+++ TEKST ŹRÓDŁOWY +++
Tixon - 2012-12-31, 11:17
:
Fidel-F2 napisał/a:
Wegnera czytałem tylko zbiory opowiadań które imho są bardzo dobre. W podobnym klimacie znam odrobinę Eriksona i Stovera. Obaj przegrywają z Wegnerem.

Fabułą? Językiem? Bohaterami? Kreacją świata?
Zresztą o ile się nie mylę, porównujesz opowiadania z powieściami. Trochę mi to nie pasuje.
Fidel-F2 napisał/a:
Niebo ze stali w wielu wypowiedziach na forum jest rozczarowaniem roku a na fantaście ma pięć gwiazdek. A Wegner traktowany protekcjonalnie należy do grupy najlepiej ocenianych autorów. Zastanawiające.

Nie oceniłem tego jeszcze na fantaście ;)
You Know My Name - 2012-12-31, 11:18
:
Przypomniałem sobie ostatnio (pół roku temu, na Stolyk) Most... i nadal uważam, że to dobra pozycja. O pewne kamienie KTL się potykał (potyka?) zawsze, jak np. erotyka, ale pomysł i wykonanie są conajmniej dobre.
Oceny Wegnera mogą być wypadkową obecnej (ostatnie 3 lata) sytuacji w polskim fantasy. Zaczął wydawać w momencie, kiedy ludzie zaczeli psioczyć na Grzędowicza, że "nie chce kończyć PLO", Kres zdecydował nie kończyć Shereru, Sapkowski grał celebrytę a nie autora, Brzezińska skończyła cykl i nie przewidywała pisania "średniowiecznego fantasy". Więc autor postrzegany przez wielu jako tylko (aż?) sprawny rzemieślnik posiadające żyłkę gawędziarstwa został wyniesiony na piedestał.
Ja na pierwszą powieść nie narzekałem, są tam fragmenty nieco nadwyrężające mój hak na niewiarę, ale ogólnie do przedu. Może to dlatego, że dobremu gawędziarzowi jestem w stanie wybaczyć dużo więcej niż inni tubylcy (może nie tyle wybaczyć, ale przy wartkiej opowieści na pewne rzeczy nie zwracam uwagi).
Jander - 2012-12-31, 11:19
:
Fidel napisał/a:
A serio Wegner wciąga, ciągle jestem ciekaw co będzie na następnej stronie. A Erikson tylko chwilami.

Bo fajnie się go czyta i nic poza tym.
Mag napisał/a:
Oceny Wegnera mogą być wypadkową obecnej (ostatnie 3 lata) sytuacji w polskim fantasy.

Też tak sądzę, mi nie spodobało się prawdopodobnie dlatego, że nigdy wcześniej polskiego fantasy nie czytałem.
Fidel-F2 - 2012-12-31, 11:32
:
Tixon napisał/a:
Fabułą? Językiem? Bohaterami? Kreacją świata?
wszystkim?

Tixon napisał/a:
Zresztą o ile się nie mylę, porównujesz opowiadania z powieściami. Trochę mi to nie pasuje.
+++ ZBIÓR DANYCH +++
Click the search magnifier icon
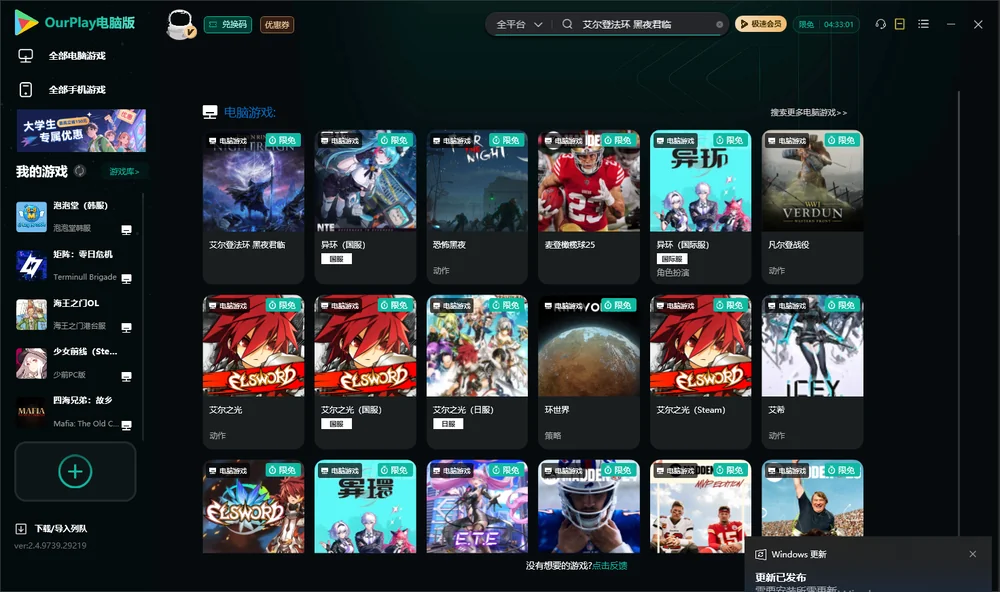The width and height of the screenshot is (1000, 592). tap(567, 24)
+++
+++ ZBIÓR DANYCH +++
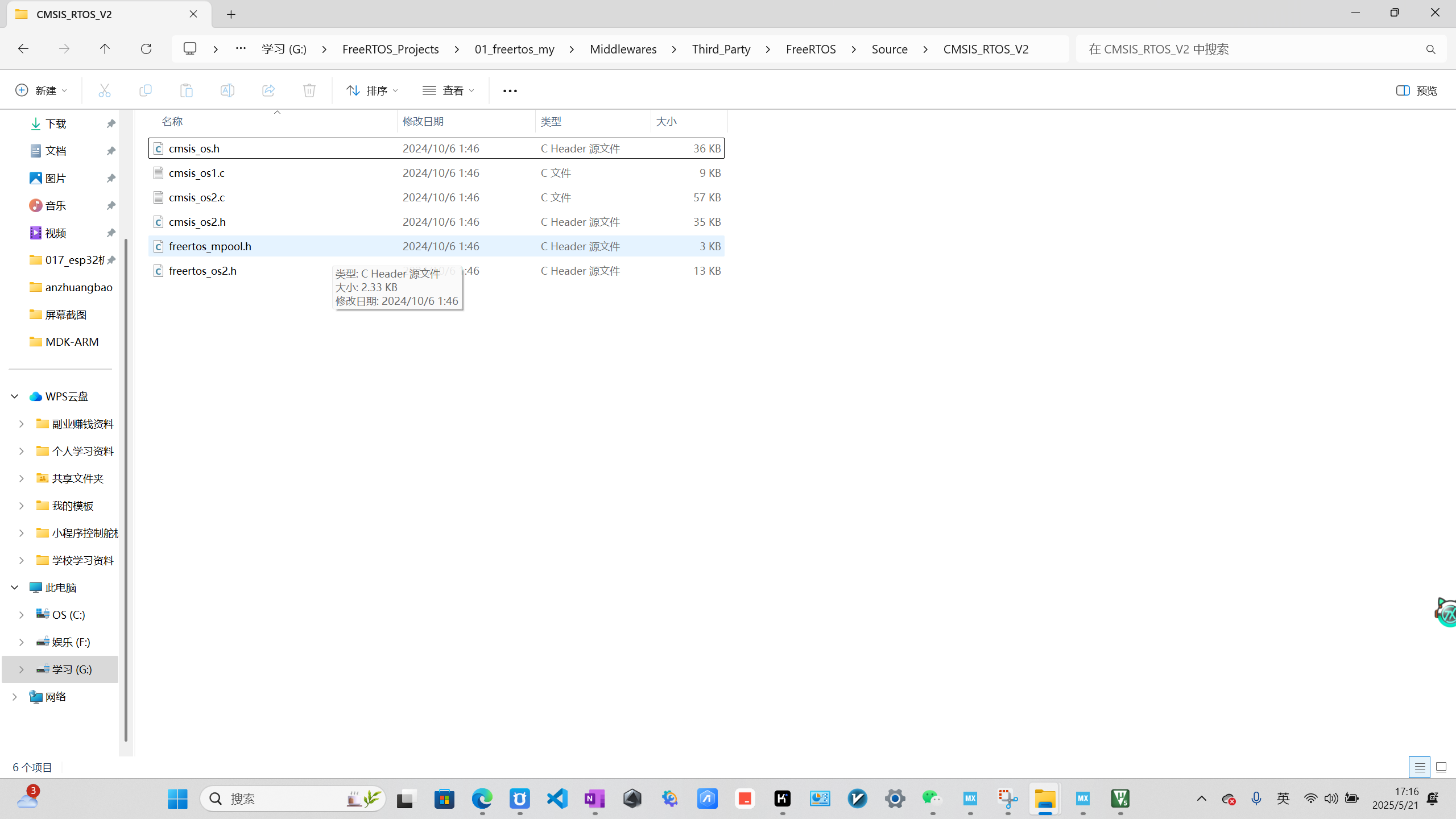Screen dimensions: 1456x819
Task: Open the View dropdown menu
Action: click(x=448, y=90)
+++
§ **POLECENIE**:
Wymień w kolejności wszystkich użytkowników, którzy dodali wpis w dyskusji o prozie Wegnera. Przy każdym podaj godzinę wpisu.

§ **ROZWIĄZANIE**:
Tixon: 11:17
You Know My Name: 11:18
Jander: 11:19
Fidel-F2: 11:32